Aram Khamoyan

Personal information
- Date of birth: 10 January 2000 (age 26)
- Place of birth: Verin Bazmaberd, Armenia
- Height: 1.78 m (5 ft 10 in)
- Position: Central midfielder

Team information
- Current team: Noah
- Number: 23

Youth career
- –2017: Banants U-18

Senior career*
- Years: Team / Apps / (Gls)
- 2017–2018: Banants / 5 / (0)
- 2017–2018: → Banants II (loan) / 4 / (0)
- 2018–2019: Lokomotiv Yerevan / 16 / (0)
- 2019–2021: Ararat-Armenia / 0 / (0)
- 2019–2020: → Ararat-Armenia-2 (loan) / 26 / (3)
- 2021–2025: BKMA Yerevan / 108 / (4)
- 2025–: Noah / 21 / (1)

International career^{‡}
- 2016–2017: Armenia U17 / 10 / (0)
- 2017–2018: Armenia U18 / 2 / (0)
- 2018–2019: Armenia U19 / 18 / (0)
- 2019–2022: Armenia U21 / 16 / (0)
- 2026–: Armenia / 1 / (0)

= Aram Khamoyan =

Armenian footballer (born 2000)

Aram Khamoyan (Արամ Խամոյան; born 10 January 2000) is an Armenian football player who plays as a central midfielder for Armenian Premier League club Noah and the Armenia national team.

==Club career==
In July 2019, Khamoyan moved to Ararat-Armenia.

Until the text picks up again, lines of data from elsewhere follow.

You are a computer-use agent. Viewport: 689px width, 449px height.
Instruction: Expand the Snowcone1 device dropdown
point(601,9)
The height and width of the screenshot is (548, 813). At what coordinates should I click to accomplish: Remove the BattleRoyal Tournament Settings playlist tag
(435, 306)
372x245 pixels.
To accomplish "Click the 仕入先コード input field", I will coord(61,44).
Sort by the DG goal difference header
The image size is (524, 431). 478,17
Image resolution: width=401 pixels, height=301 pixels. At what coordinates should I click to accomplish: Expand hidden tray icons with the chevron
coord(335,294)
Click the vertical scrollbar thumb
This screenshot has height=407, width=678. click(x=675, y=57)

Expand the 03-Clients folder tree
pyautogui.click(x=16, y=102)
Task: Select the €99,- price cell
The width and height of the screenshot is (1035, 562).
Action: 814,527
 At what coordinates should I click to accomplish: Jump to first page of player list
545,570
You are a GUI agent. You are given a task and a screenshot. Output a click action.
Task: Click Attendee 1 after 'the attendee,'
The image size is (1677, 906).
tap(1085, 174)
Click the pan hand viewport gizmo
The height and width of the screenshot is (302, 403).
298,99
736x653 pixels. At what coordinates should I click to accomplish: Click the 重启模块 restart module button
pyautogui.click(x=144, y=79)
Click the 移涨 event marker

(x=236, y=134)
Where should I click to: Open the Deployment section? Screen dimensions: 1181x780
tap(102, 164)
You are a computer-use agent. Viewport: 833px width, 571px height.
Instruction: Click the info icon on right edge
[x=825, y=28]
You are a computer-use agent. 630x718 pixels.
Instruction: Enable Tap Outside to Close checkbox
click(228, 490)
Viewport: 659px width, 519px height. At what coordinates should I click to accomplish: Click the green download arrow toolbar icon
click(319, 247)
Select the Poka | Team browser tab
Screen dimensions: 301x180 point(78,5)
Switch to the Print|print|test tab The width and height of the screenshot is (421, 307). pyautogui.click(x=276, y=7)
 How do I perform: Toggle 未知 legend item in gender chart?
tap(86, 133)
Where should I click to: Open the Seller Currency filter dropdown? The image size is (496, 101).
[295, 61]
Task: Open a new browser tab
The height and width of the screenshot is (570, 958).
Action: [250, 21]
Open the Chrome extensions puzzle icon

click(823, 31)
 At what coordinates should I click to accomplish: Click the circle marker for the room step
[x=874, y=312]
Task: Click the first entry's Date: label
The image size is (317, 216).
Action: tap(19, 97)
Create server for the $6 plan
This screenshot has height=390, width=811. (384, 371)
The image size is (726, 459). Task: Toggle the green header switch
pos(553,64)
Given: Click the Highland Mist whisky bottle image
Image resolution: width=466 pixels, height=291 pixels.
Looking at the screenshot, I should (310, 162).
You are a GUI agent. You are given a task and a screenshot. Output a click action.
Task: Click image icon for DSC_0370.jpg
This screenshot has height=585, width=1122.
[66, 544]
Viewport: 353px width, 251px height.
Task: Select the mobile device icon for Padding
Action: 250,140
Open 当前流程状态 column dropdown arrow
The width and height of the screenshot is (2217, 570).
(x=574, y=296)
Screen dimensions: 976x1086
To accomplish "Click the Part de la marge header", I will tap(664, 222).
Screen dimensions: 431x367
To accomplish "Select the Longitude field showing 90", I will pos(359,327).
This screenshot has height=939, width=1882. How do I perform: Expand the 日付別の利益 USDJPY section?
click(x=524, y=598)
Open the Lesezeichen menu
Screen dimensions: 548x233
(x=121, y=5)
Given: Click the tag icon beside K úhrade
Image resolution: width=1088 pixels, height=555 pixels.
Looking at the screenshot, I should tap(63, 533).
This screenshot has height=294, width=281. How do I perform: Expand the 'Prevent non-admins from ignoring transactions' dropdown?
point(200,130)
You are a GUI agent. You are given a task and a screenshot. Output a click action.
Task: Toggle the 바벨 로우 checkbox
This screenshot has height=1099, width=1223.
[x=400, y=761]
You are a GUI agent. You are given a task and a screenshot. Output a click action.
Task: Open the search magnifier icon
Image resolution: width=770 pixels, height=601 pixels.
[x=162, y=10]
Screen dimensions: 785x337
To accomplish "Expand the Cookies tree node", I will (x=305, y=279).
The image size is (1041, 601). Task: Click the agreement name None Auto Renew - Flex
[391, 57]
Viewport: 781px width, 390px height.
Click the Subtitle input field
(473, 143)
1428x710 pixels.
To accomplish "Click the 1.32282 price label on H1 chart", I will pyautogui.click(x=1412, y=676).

Later, he joined BKMA Yerevan and played his 100th game for the club on April 18, 2025.

After four seasons with BKMA, Khamoyan moved to Noah.

==International career==
Khamoyan represented Armenia at the 2019 UEFA European Under-19 Championship.

On 26 August 2024, he received his first call-up to the Armenian senior national team for a UEFA Nations League matches against Latvia and North Macedonia respectively.

Khamoyan made his debut for Armenia national team on 9 June 2026 in a friendly against Moldova as a late substitution.